= Elsie Mary Griffin =

New Zealand botany teacher, community organisation administrator

Elsie Mary Griffin (1 November 1884 - 3 May 1968) was a New Zealand botany teacher and community organisation administrator. She was born in Lawrence, South Otago, New Zealand, on 1 November 1884.

==Biography==
Elsie Mary Griffin was married to Cornelius Griffin, a Wesleyan minister. The Griffins moved to Auckland province when she was 16 years old. Elsie Griffin had attended the Methodist Prince Albert College in Queen Street, Auckland, and in 1906 she was awarded an MA with honours in botany from Auckland University College. In that year she took up a position as the botany mistress at Auckland Girls' Grammar School. Elsie Griffin took her pupils on long hikes in the Waitākere Ranges so that they could collect specimens. She was described as a lively and enthusiastic woman, and characteristics that enabled her to get along with her students successfully. While she was a teacher she became involved with the Young Women's Christian Association in Auckland.
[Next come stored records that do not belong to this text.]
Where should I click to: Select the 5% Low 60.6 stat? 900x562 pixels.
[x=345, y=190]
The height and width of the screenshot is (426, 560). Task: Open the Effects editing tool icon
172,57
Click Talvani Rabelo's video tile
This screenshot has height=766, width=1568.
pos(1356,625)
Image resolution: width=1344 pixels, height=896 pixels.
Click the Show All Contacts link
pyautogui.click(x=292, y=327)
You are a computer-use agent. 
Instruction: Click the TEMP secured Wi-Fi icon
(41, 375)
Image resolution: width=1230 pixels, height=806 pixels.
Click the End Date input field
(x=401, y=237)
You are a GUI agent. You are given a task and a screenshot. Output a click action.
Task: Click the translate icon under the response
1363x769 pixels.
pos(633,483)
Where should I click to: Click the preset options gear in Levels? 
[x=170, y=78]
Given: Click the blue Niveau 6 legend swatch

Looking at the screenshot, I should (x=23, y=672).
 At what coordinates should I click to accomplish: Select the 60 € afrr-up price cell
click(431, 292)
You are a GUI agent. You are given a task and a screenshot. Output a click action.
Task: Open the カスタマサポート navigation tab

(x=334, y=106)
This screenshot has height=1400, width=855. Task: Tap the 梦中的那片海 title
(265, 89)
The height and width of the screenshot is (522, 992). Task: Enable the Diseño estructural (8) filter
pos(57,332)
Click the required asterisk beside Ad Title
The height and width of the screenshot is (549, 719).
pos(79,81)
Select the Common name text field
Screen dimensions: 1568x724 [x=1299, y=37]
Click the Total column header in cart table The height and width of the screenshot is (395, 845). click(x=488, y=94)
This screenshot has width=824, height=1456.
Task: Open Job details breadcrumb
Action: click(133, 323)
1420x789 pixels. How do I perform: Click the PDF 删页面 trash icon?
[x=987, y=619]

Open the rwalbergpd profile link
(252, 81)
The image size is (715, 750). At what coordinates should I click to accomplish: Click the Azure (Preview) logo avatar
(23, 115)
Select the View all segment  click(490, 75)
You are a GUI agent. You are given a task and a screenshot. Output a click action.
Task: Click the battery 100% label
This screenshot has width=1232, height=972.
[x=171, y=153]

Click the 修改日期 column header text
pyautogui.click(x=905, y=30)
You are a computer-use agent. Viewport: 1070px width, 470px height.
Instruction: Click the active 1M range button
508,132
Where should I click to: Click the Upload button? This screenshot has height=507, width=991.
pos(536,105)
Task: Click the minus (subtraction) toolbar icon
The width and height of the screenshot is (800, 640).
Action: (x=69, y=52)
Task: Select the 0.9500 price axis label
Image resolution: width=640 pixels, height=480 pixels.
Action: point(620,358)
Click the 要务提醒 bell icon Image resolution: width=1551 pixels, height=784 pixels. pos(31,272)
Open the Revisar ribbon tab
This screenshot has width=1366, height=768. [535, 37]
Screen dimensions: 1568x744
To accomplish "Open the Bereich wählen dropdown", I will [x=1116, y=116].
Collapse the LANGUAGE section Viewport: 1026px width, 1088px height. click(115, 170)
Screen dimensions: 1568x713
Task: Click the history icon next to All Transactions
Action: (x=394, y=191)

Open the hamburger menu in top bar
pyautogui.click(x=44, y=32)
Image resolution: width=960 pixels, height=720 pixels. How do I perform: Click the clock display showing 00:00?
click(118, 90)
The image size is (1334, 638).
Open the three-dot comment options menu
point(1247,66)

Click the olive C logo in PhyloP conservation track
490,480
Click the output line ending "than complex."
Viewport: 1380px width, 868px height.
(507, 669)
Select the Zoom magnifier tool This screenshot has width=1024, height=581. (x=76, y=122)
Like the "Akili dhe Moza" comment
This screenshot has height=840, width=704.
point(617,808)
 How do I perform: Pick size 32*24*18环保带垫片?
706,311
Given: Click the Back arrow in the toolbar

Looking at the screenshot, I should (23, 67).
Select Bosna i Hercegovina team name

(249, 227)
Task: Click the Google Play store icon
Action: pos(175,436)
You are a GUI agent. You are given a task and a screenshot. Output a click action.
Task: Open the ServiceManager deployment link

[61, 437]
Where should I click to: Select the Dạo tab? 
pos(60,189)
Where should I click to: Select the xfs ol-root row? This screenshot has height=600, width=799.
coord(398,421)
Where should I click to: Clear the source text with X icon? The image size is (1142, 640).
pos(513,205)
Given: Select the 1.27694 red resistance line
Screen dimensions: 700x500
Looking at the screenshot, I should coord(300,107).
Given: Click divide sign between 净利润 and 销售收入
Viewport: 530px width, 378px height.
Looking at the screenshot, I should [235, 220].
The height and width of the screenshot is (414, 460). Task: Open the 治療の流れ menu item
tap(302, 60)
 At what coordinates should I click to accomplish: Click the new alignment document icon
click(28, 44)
In 1908 she helped form a study group composed of university graduates. In 1910 she led a Bible study circle and served on the Evangelistic Committee. She was the secretary of the YWCA in Dunedin from 1912 to 1915, and it was this experience that led her to spend the next two years studying social work methods in America. In 1917 she returned to Auckland to serve as the secretary of the local YWCA.